### Materials provided

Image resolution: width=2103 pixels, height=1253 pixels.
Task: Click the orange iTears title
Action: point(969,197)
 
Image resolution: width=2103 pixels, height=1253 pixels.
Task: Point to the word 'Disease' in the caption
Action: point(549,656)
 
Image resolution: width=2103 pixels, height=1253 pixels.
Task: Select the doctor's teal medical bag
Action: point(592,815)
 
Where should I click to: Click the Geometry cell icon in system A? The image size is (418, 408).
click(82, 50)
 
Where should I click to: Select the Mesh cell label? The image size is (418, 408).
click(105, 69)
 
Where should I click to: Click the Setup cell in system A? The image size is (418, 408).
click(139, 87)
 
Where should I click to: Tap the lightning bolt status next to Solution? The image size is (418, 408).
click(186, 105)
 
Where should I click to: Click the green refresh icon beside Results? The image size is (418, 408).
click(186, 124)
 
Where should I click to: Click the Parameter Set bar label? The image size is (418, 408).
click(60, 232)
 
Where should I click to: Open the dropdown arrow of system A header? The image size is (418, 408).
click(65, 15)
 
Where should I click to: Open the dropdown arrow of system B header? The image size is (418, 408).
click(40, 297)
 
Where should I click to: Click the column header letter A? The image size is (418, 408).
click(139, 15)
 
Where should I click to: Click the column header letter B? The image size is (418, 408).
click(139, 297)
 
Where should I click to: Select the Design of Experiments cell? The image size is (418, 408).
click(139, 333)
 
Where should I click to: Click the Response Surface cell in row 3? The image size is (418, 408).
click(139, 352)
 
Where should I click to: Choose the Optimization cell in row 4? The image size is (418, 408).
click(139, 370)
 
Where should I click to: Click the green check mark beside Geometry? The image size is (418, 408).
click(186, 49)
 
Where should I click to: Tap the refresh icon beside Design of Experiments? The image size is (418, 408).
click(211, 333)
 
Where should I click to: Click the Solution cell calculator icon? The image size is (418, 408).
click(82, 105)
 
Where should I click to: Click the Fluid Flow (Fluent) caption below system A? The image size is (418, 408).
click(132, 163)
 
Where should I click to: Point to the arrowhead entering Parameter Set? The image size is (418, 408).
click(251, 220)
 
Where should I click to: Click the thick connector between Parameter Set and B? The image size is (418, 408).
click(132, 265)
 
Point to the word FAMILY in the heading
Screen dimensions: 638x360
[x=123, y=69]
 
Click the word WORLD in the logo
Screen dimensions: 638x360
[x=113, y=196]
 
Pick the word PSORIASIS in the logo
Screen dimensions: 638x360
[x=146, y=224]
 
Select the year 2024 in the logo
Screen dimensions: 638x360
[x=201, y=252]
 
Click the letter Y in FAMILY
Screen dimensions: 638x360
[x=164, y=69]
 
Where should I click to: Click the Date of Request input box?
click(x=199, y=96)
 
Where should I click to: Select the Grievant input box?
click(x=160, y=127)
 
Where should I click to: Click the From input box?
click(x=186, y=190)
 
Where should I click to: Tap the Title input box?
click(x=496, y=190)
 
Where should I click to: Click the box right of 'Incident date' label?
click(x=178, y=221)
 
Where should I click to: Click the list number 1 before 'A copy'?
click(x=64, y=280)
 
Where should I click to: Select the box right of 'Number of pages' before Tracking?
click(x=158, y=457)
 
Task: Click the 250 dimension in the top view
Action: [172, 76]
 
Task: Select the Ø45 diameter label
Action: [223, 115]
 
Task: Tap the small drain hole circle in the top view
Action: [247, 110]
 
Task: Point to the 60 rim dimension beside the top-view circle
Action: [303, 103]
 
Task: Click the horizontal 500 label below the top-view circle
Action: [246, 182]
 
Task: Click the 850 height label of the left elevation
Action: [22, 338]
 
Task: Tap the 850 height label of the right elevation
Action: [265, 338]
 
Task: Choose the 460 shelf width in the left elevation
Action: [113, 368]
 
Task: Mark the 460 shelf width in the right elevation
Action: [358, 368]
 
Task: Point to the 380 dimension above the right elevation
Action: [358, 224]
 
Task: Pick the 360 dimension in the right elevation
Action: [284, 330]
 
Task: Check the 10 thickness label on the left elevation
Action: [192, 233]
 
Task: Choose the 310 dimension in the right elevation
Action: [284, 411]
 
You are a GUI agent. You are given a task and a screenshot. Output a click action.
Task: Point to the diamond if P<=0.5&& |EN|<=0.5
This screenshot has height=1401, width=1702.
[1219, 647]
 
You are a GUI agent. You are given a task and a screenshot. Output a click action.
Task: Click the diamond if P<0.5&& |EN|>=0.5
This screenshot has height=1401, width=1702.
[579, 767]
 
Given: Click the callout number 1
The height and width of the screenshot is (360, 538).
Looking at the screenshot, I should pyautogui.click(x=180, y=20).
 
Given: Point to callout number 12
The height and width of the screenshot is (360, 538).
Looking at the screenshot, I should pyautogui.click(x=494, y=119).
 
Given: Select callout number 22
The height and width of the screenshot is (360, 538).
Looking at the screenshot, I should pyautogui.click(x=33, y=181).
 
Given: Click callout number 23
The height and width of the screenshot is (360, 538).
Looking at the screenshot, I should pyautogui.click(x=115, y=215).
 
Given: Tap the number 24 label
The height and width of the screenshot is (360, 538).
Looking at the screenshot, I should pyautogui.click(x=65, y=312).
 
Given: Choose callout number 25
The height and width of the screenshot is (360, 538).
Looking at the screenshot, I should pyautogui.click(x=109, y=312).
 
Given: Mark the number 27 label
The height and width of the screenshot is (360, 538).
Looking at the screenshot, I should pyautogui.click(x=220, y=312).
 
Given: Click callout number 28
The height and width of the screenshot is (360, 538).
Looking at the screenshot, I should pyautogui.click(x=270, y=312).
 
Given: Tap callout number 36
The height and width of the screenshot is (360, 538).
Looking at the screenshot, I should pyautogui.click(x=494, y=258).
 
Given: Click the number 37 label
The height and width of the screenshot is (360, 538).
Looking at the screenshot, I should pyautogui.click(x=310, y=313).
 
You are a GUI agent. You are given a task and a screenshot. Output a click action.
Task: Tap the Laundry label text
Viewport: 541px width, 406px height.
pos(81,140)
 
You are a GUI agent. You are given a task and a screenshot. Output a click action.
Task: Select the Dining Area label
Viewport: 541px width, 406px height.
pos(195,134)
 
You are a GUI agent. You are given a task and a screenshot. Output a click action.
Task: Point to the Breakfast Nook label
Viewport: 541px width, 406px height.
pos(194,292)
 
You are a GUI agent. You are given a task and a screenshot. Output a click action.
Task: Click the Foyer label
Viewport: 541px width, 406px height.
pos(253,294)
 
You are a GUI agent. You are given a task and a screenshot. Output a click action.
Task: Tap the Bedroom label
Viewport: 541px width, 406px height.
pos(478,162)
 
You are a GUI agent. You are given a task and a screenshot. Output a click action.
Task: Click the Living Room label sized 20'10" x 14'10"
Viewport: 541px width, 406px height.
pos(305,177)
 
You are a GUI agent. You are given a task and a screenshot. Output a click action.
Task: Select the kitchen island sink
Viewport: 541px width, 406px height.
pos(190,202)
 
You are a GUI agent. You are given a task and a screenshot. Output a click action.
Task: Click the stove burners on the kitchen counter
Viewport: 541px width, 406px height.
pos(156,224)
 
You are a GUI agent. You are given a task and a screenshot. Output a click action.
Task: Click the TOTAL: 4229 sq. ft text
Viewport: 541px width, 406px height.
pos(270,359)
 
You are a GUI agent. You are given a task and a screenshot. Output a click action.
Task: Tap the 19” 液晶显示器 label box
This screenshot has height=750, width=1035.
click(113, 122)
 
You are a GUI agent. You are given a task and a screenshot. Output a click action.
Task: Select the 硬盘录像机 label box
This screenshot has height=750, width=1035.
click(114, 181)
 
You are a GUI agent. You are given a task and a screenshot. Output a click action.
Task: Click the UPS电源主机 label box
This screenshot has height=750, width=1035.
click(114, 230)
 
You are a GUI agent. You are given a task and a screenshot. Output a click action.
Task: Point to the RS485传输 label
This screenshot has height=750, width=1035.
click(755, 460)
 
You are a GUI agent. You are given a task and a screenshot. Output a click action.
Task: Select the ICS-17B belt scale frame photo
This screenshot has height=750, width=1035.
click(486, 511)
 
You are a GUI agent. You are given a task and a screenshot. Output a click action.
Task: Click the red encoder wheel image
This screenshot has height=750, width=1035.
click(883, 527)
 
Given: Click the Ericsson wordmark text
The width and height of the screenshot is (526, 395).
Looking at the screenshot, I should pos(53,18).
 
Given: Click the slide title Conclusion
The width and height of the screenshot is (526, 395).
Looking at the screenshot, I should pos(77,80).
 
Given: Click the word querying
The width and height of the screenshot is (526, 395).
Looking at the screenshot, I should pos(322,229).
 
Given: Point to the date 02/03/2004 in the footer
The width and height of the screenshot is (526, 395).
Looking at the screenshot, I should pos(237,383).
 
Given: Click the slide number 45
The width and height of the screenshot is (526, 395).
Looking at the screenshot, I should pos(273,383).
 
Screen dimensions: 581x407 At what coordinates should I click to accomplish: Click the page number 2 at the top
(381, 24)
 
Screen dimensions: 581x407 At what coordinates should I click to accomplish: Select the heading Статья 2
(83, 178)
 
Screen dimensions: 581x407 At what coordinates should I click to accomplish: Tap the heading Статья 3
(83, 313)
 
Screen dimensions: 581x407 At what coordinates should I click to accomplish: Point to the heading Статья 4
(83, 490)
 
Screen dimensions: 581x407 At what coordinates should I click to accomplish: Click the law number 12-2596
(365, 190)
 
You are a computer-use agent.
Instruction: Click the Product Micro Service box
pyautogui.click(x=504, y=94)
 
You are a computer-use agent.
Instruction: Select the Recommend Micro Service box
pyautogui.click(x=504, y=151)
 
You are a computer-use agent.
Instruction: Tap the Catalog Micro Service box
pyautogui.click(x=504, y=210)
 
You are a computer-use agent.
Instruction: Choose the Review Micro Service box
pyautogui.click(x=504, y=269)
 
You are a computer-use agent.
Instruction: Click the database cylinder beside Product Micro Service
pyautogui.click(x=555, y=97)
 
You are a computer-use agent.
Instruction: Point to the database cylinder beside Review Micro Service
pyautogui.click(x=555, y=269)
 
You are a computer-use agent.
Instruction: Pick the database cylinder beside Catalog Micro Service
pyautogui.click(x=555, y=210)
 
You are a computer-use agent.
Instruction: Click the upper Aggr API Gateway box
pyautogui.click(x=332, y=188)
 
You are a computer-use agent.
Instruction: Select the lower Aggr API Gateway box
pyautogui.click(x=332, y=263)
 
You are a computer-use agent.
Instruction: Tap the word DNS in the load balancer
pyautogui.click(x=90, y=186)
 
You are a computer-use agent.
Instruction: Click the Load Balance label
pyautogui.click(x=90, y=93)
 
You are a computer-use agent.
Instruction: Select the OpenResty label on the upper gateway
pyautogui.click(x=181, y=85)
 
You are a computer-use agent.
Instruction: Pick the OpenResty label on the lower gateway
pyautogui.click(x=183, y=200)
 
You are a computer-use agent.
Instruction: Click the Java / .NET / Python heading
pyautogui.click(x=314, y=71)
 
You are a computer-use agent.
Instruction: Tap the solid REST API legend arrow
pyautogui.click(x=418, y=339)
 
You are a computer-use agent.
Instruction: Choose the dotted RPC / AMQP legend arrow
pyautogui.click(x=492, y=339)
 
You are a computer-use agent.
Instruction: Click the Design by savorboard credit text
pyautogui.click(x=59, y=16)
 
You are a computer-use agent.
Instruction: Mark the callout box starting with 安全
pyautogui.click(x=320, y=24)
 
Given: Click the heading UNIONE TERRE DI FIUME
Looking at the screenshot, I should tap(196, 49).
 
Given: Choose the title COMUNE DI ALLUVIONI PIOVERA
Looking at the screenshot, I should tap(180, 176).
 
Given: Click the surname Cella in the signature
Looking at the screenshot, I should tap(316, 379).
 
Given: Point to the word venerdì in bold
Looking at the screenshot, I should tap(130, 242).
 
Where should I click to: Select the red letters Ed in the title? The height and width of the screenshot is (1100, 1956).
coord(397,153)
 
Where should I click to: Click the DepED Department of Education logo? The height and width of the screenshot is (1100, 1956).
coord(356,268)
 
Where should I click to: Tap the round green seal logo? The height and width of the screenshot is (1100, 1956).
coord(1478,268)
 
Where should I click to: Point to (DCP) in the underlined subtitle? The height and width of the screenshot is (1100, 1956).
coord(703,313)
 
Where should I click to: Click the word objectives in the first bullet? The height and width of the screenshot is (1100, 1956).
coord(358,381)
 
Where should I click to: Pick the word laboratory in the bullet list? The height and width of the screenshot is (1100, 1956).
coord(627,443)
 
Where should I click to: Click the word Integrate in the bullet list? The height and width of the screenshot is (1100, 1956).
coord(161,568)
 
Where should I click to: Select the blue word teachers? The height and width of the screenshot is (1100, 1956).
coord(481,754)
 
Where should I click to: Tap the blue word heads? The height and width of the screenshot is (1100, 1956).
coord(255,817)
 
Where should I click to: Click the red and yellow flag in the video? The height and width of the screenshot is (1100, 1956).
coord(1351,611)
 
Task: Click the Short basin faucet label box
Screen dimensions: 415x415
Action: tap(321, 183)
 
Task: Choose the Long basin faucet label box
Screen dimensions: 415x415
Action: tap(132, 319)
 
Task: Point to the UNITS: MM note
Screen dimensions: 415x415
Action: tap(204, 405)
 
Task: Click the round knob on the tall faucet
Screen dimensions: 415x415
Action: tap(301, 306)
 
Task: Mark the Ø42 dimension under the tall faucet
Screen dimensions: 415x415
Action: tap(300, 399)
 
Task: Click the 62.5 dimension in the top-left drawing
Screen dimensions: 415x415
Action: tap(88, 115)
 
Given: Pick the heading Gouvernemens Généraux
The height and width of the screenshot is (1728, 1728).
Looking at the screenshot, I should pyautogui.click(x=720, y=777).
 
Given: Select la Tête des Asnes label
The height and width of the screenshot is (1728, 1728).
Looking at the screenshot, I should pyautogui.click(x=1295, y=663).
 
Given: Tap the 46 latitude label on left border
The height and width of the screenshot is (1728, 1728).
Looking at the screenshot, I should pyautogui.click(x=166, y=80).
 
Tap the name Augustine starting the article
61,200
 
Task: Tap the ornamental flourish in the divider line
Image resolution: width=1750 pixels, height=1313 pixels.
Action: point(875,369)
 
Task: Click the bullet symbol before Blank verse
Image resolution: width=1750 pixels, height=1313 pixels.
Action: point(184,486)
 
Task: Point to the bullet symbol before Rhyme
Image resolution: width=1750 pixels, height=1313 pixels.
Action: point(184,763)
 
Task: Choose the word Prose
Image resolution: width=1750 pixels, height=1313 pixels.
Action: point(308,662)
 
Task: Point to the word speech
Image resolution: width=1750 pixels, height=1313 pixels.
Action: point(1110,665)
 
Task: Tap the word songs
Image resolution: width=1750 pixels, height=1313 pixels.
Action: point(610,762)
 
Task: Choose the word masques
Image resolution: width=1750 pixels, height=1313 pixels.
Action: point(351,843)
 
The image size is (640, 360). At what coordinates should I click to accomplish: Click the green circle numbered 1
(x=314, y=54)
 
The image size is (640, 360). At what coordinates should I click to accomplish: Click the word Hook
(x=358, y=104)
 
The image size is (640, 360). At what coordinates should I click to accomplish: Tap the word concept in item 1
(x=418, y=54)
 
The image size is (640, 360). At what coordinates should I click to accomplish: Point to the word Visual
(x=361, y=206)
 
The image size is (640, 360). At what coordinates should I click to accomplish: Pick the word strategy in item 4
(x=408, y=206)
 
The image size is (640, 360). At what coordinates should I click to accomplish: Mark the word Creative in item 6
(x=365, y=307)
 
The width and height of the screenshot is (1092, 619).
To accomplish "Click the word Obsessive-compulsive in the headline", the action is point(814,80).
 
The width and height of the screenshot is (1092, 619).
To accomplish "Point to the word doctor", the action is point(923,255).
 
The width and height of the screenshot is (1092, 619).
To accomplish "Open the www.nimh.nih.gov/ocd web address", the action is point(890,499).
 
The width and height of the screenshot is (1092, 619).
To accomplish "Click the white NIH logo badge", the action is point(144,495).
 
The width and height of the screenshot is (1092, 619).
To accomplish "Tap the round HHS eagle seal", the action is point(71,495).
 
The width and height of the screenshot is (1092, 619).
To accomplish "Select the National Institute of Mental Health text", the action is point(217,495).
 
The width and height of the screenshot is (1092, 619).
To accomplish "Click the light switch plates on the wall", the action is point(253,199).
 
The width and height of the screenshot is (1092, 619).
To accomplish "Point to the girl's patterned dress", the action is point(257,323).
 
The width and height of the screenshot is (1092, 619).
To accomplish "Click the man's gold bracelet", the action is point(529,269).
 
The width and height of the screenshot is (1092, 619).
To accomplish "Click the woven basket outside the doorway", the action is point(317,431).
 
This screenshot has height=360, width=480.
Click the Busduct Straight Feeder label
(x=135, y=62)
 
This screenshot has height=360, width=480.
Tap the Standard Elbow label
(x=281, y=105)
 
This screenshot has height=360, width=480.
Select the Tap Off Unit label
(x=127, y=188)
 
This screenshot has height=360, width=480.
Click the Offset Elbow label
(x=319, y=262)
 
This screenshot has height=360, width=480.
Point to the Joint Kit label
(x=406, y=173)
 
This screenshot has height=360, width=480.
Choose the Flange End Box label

######

- **Task objective**: Please convert the rows from their first line through the line containing "click(82, 105)" into a JSON list of strings, one string per line, leaving out any blank lines.

- **Solution for this exercise**:
[
  "Image resolution: width=2103 pixels, height=1253 pixels.",
  "Task: Click the orange iTears title",
  "Action: point(969,197)",
  "Image resolution: width=2103 pixels, height=1253 pixels.",
  "Task: Point to the word 'Disease' in the caption",
  "Action: point(549,656)",
  "Image resolution: width=2103 pixels, height=1253 pixels.",
  "Task: Select the doctor's teal medical bag",
  "Action: point(592,815)",
  "Where should I click to: Click the Geometry cell icon in system A? The image size is (418, 408).",
  "click(82, 50)",
  "Where should I click to: Select the Mesh cell label? The image size is (418, 408).",
  "click(105, 69)",
  "Where should I click to: Click the Setup cell in system A? The image size is (418, 408).",
  "click(139, 87)",
  "Where should I click to: Tap the lightning bolt status next to Solution? The image size is (418, 408).",
  "click(186, 105)",
  "Where should I click to: Click the green refresh icon beside Results? The image size is (418, 408).",
  "click(186, 124)",
  "Where should I click to: Click the Parameter Set bar label? The image size is (418, 408).",
  "click(60, 232)",
  "Where should I click to: Open the dropdown arrow of system A header? The image size is (418, 408).",
  "click(65, 15)",
  "Where should I click to: Open the dropdown arrow of system B header? The image size is (418, 408).",
  "click(40, 297)",
  "Where should I click to: Click the column header letter A? The image size is (418, 408).",
  "click(139, 15)",
  "Where should I click to: Click the column header letter B? The image size is (418, 408).",
  "click(139, 297)",
  "Where should I click to: Select the Design of Experiments cell? The image size is (418, 408).",
  "click(139, 333)",
  "Where should I click to: Click the Response Surface cell in row 3? The image size is (418, 408).",
  "click(139, 352)",
  "Where should I click to: Choose the Optimization cell in row 4? The image size is (418, 408).",
  "click(139, 370)",
  "Where should I click to: Click the green check mark beside Geometry? The image size is (418, 408).",
  "click(186, 49)",
  "Where should I click to: Tap the refresh icon beside Design of Experiments? The image size is (418, 408).",
  "click(211, 333)",
  "Where should I click to: Click the Solution cell calculator icon? The image size is (418, 408).",
  "click(82, 105)"
]